Likewise, animals will travel parallel to a hedgerow or weed line until they can find a low area or some sort of bridge or culvert to cross.
About corners, this is pretty difficult to describe. The corner may be square of course, and this is common in woven-wire country. But it doesn't have to be square.
Imagine a pie. Now, cut out a quarter of the pie, and look at what's left. You are looking at two outside corners, and one inside corner. Both of these would be hotspots for finding game. All critters like to travel the edges, and all edges will eventually come to a corner. whenever you see a corner, you will probably find a trail leading away from it. If there is good cover at the corner, it is just about guaranteed.
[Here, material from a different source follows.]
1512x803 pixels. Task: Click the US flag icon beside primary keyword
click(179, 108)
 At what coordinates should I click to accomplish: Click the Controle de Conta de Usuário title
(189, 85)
Look for corners of woodlots that meet a corner of a field or pasture. This is a hotspot for raccoon. Likewise, a clean field that corners into a weedy field, pasture, or for that matter just about anything else, will usually be a hotspot.
Animals, like people, try to find the easiest route to travel. They will climb up a bank to cross a road or some other obstruction, but they would prefer to find a culvert under the road, or a low saddle where they won't have to climb as high. Likewise, they would rather not climb down a steep bank and then back up another one. look where two ridges intersect; I'll bet you will find signs of game there. If they have to cross a stream or dry creek, look for a log the animals will use to cross.
Is there a cattle or hog feeding operation in your area? Look for tracks at the corners, and leading to the feed troughs. Raccoon will take a free meal the same as everyone else.
Fox like thick areas for hunting, since that's usually where the rodents are. Look around hay bales in pastures, since mice and voles like to live around them and foxes have learned this. In the winter, farmers will often store the large round bales in pastures separated by a couple feet, to allow air to circulate. Consider placing a flat set between the bales.
Barns often contain entire families of raccoon that the farmer would like taken out. There is seldom water in these old barns, so they have to travel out at some point. Look for their trails up against the barn, and where they are entering. Some barns and old houses have trees next to them, which the raccoon are using to enter the building.
Finding game is difficult to describe in words. Hopefully what I've written will give you a starting point, but nothing beats actually going out and looking.